ABOUT THIS TASK
Using the data below, return the stretch from the line that contains "You are a computer-use agent. 292x206 pixels." through the line that contains "Click the blue Dividend Yield legend dot", both included, exactly as it stands and nothing beyond it.

(Pixel coordinate grounding data)
------------------------

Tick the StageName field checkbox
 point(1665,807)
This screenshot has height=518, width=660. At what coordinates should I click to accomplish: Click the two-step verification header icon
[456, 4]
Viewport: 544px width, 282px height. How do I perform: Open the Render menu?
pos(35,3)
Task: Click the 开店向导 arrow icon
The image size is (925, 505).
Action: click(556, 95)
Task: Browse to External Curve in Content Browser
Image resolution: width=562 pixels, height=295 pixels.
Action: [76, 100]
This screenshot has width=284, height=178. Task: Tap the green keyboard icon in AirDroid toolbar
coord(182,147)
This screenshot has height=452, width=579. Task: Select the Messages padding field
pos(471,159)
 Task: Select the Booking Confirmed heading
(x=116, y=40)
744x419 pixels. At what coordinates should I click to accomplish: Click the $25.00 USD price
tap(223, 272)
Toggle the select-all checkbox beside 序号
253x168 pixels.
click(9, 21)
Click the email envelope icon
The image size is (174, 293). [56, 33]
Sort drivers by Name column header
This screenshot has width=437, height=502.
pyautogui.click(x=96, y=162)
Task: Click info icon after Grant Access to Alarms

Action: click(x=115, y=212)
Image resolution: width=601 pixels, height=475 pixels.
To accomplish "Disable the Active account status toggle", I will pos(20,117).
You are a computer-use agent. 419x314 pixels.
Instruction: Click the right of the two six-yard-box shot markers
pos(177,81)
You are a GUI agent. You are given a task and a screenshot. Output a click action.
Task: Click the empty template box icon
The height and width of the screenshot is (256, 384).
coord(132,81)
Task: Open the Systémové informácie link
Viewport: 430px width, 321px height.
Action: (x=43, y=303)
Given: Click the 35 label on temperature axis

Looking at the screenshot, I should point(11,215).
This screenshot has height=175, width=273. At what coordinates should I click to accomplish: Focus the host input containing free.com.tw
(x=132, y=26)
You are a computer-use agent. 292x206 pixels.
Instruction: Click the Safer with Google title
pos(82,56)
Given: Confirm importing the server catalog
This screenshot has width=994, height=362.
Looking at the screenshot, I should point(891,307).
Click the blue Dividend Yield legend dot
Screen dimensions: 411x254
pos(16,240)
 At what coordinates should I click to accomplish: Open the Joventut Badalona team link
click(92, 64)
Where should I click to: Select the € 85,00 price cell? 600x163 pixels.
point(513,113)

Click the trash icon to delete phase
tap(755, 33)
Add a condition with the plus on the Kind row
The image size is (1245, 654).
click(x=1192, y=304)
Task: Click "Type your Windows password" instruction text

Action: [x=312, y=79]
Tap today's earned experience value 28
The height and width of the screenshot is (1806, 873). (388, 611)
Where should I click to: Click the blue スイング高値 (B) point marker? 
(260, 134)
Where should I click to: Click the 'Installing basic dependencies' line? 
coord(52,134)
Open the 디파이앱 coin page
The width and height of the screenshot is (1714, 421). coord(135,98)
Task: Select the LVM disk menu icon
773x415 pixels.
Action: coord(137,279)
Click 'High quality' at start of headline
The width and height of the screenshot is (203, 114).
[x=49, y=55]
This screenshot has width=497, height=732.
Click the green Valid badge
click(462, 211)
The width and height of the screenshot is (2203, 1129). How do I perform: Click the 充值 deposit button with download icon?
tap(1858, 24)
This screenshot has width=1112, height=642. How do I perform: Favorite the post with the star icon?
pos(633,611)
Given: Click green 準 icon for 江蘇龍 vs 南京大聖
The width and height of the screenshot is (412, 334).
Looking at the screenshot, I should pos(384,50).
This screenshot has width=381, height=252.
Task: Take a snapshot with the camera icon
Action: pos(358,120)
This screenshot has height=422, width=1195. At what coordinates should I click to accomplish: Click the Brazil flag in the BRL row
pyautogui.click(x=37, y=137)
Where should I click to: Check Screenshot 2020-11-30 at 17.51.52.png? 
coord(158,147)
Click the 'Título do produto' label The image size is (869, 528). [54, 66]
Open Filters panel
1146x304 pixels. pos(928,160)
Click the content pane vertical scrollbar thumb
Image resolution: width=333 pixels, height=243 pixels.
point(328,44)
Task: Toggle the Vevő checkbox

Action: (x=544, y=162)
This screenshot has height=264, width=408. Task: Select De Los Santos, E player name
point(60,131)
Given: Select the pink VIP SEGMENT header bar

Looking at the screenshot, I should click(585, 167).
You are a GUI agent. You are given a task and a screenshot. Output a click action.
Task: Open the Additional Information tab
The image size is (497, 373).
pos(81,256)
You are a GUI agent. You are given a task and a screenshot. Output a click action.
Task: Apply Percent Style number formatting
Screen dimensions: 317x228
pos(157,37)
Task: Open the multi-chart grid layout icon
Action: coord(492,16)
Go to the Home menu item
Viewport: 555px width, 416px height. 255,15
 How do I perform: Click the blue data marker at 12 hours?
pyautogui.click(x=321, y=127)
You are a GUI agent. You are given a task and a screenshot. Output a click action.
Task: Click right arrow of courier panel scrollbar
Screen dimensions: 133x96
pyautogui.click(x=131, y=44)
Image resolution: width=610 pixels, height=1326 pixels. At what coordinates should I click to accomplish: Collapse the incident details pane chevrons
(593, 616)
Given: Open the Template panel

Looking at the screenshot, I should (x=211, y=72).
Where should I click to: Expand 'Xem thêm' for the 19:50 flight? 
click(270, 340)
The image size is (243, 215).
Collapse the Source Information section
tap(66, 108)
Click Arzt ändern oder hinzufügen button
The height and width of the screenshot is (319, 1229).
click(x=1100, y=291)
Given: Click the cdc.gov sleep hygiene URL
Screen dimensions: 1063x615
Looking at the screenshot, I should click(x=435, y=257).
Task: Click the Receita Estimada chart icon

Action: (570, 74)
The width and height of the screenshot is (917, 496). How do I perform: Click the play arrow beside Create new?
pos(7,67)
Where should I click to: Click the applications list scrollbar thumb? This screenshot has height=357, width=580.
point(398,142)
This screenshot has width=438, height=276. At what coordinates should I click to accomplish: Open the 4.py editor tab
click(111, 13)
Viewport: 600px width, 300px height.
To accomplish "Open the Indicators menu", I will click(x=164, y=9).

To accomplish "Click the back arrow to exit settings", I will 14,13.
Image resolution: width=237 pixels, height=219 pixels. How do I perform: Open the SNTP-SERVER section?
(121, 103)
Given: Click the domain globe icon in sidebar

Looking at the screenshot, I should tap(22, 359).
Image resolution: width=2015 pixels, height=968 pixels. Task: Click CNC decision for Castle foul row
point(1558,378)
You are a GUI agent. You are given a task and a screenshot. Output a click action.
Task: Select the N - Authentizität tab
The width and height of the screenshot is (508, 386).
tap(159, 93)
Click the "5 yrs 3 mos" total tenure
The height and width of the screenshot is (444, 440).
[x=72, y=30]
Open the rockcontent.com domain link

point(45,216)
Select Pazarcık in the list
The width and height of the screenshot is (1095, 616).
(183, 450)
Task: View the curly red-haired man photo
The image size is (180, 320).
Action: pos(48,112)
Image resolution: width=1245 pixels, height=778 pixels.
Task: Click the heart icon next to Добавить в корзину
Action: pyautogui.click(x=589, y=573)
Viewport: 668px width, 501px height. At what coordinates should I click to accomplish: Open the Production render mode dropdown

------------------------

COMPLETED TASK
You are a computer-use agent. 292x206 pixels.
Instruction: Click the Safer with Google title
pos(82,56)
Given: Confirm importing the server catalog
This screenshot has width=994, height=362.
Looking at the screenshot, I should point(891,307).
Click the blue Dividend Yield legend dot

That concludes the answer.